━━━ DATA UNDER STUDY ━━━
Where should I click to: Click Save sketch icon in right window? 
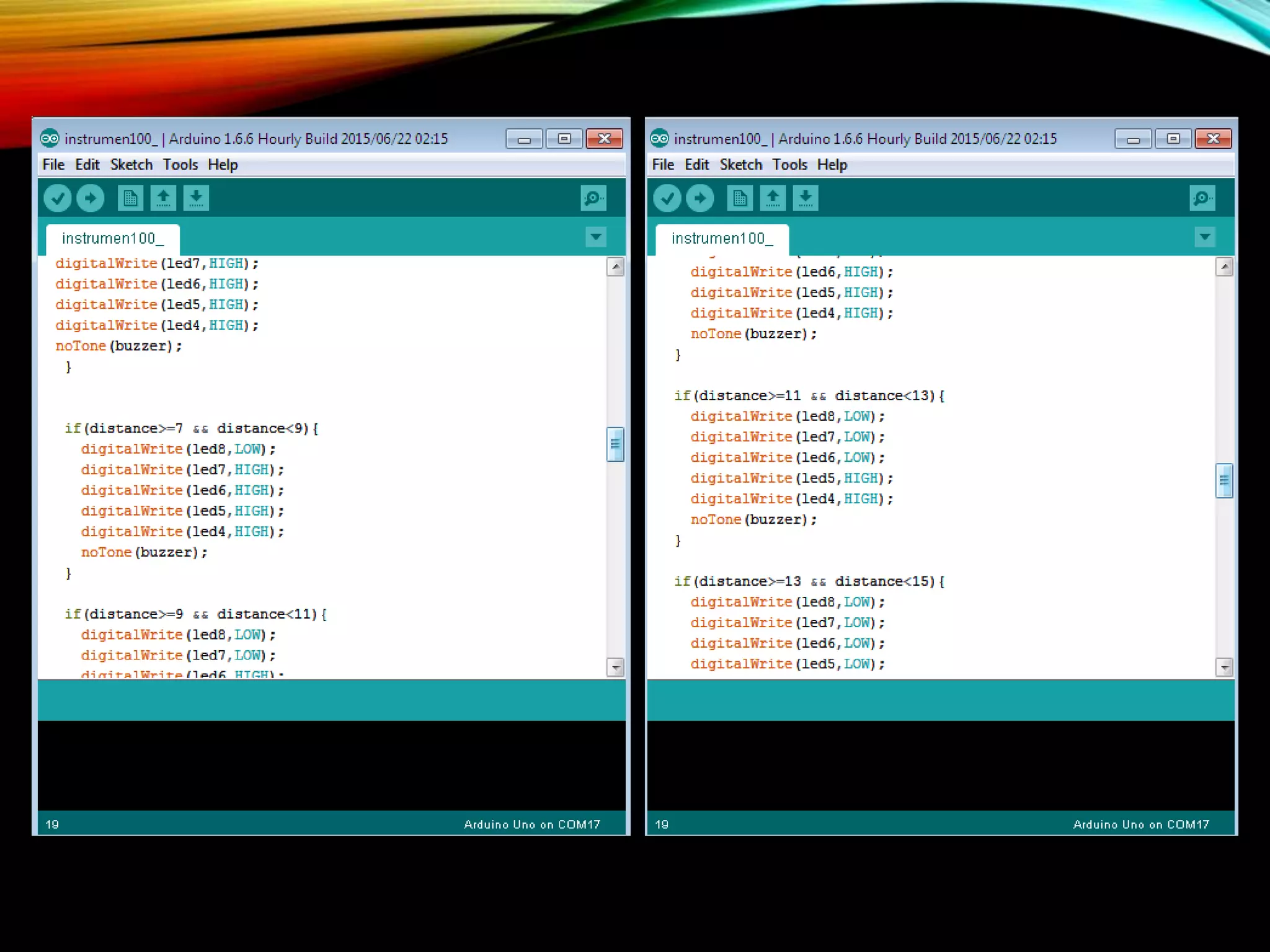[x=806, y=198]
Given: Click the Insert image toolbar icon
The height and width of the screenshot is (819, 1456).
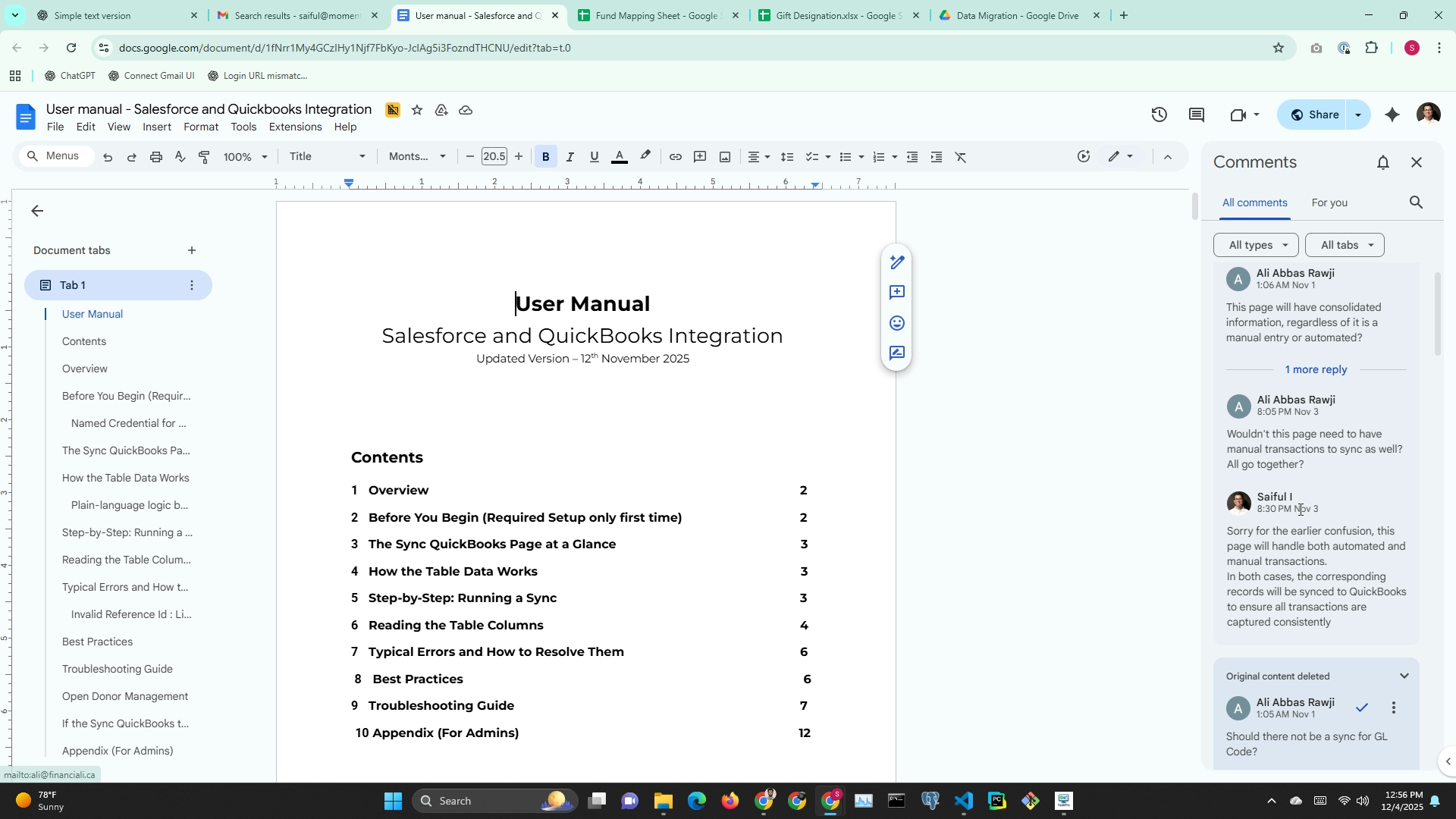Looking at the screenshot, I should point(725,157).
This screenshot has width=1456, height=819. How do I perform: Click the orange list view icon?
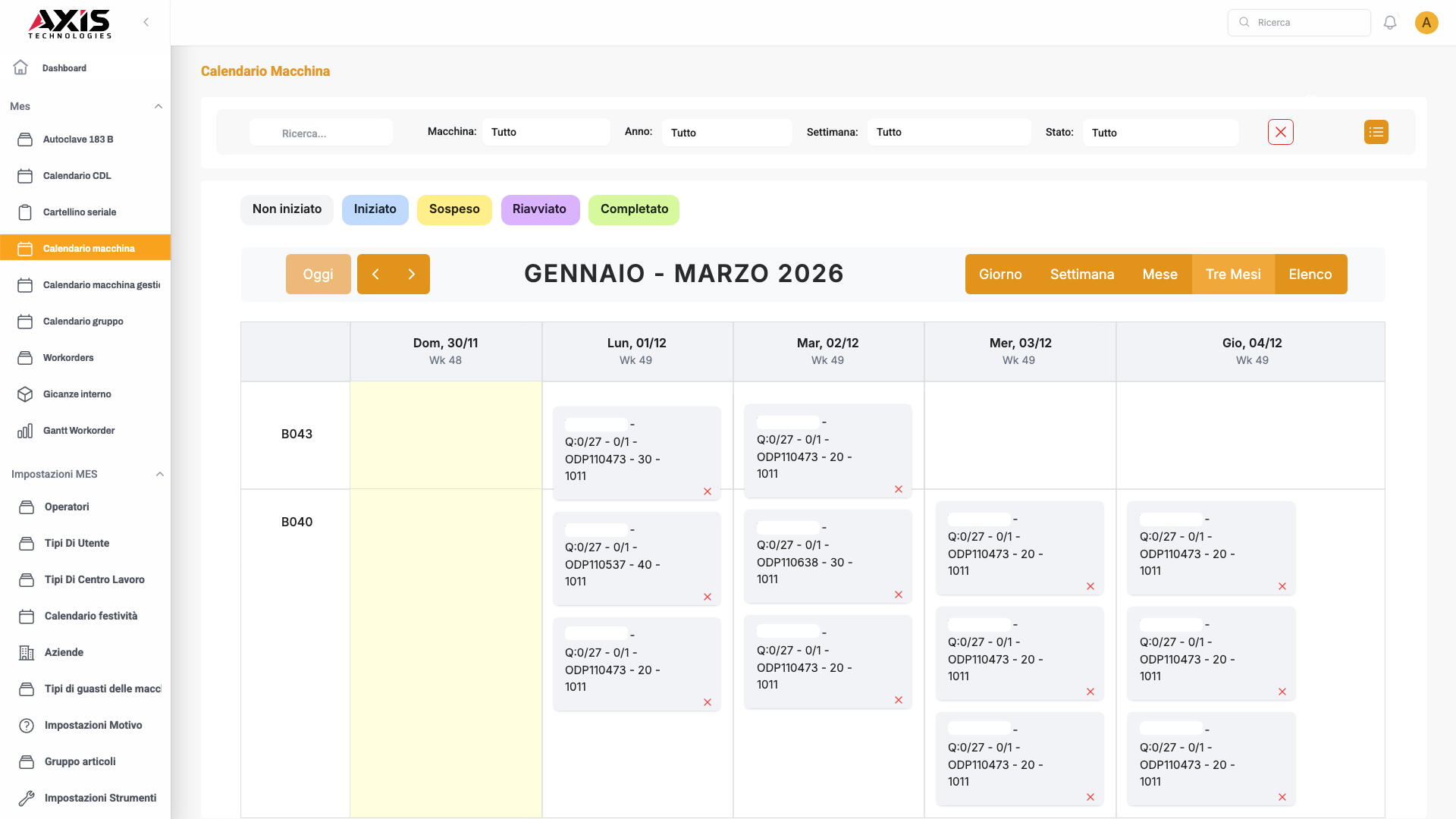pos(1376,132)
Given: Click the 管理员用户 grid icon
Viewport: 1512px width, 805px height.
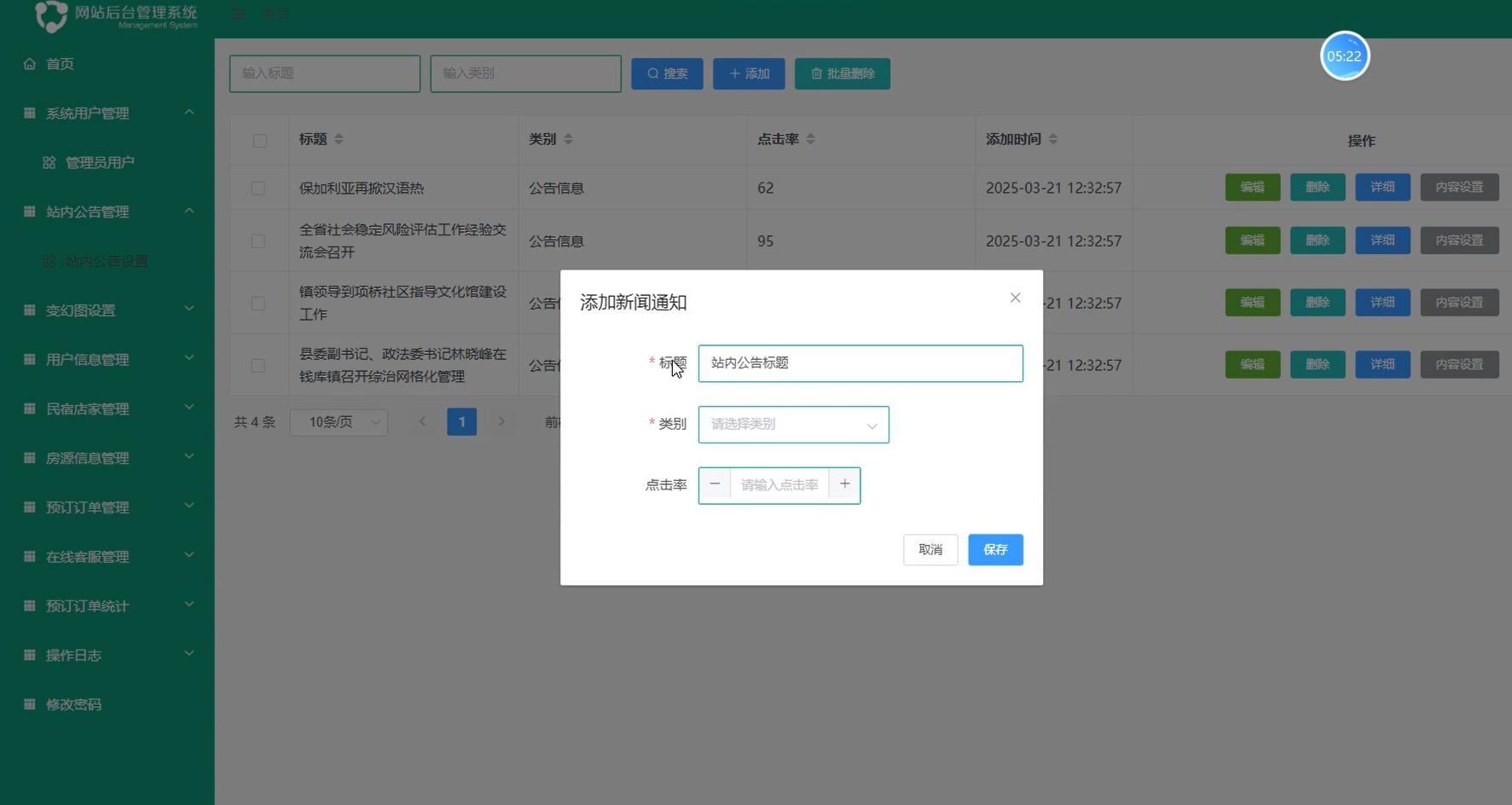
━━━
◆ BRIEF ◆
Your copy must consist solely of the lines from the one containing "Given: Click the 管理员用户 grid icon" through the final line of the material above, transcribed exactly, with the pictures left out.

◆ REPLY TO THE TASK ◆
Given: Click the 管理员用户 grid icon
Viewport: 1512px width, 805px height.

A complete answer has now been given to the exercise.